Tra queste la nota sociologa, scrittrice e femminista Pınar Selek , che è costretta a vivere all’estero perché si trova al centro di una persecuzione giudiziaria che dura da 19 anni. Ma niente le ha tolto la preziosa voce di analisi delle dinamiche sociali che attraversano il paese. Selek, che è membro P.E.N, fu arrestata nel 1998, mentre stava svolgendo una ricerca sui motivi che avevano spinto il PKK (Partito dei lavoratori del Kurdistan) a optare per la lotta armata, e fu accusata di aver fatto esplodere una bomba nel cuore di Istanbul. La studiosa è stata rilasciata, assolta ben quattro volte – l’ultima nel 2014 – ma lo scorso gennaio la procura turca ha riaperto il caso per l’ennesima volta, ripresentando prove già ampiamente confutate e dimostrando un particolare accanimento nei suoi confronti.

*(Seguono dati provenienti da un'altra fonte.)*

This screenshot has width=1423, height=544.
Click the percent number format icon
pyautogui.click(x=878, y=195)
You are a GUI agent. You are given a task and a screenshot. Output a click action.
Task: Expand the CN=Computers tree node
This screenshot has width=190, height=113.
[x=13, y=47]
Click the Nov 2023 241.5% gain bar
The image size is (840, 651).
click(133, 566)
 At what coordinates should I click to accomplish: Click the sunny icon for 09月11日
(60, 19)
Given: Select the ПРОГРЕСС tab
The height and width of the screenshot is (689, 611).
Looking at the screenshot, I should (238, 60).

Le misure messe in atto da Ankara all’interno dello stato d’emergenza stanno sconvolgendo la vita di molte donne. Nuriye Gülmen è una ex docente all’Università di Konya. Licenziata – come decine di altre colleghe – sull’onda delle purghe in atto nel mondo accademico turco, in seguito al tentato colpo di stato del 15 Luglio, Gülmen tiene un piccolo sit-in di protesta ogni giorno ad Ankara, per riavere il proprio posto. Finora è stata fermata e rilasciata più di trenta volte.

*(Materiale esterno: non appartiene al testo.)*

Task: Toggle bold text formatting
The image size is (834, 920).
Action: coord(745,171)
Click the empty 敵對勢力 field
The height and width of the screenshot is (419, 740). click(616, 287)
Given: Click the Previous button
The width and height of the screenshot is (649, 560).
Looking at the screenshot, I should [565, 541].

Zehra Doğan, ex redattrice della JINHA (Jin News Agency), la prima agenzia di stampa composta di sole donne in Turchia, ha a lungo riportato notizie, rischiando la vita, dalle città di Mardin, Nusaybin e Derik – nel sud-est a maggioranza curda del paese – che si trovavano sotto coprifuoco. Due giorni fa Doğan è stata condannata a 2 anni e 9 mesi di carcere per “propaganda separatista”. Un reato consistente nel condividere su Twitter un proprio dipinto che ritraeva il coprifuoco a Nusaybin, cittadina nel sud-est del paese, e gli scritti di una bambina del luogo. La JINHA è stata chiusa il 31 ottobre 2016 con un decreto esecutivo sotto lo stato di emergenza. La JINHA era nata proprio l’8 marzo di 5 anni fa a Diyarbakır per “diffondere nei media lo sguardo delle donne che affrontano i problemi nelle loro cause profonde”.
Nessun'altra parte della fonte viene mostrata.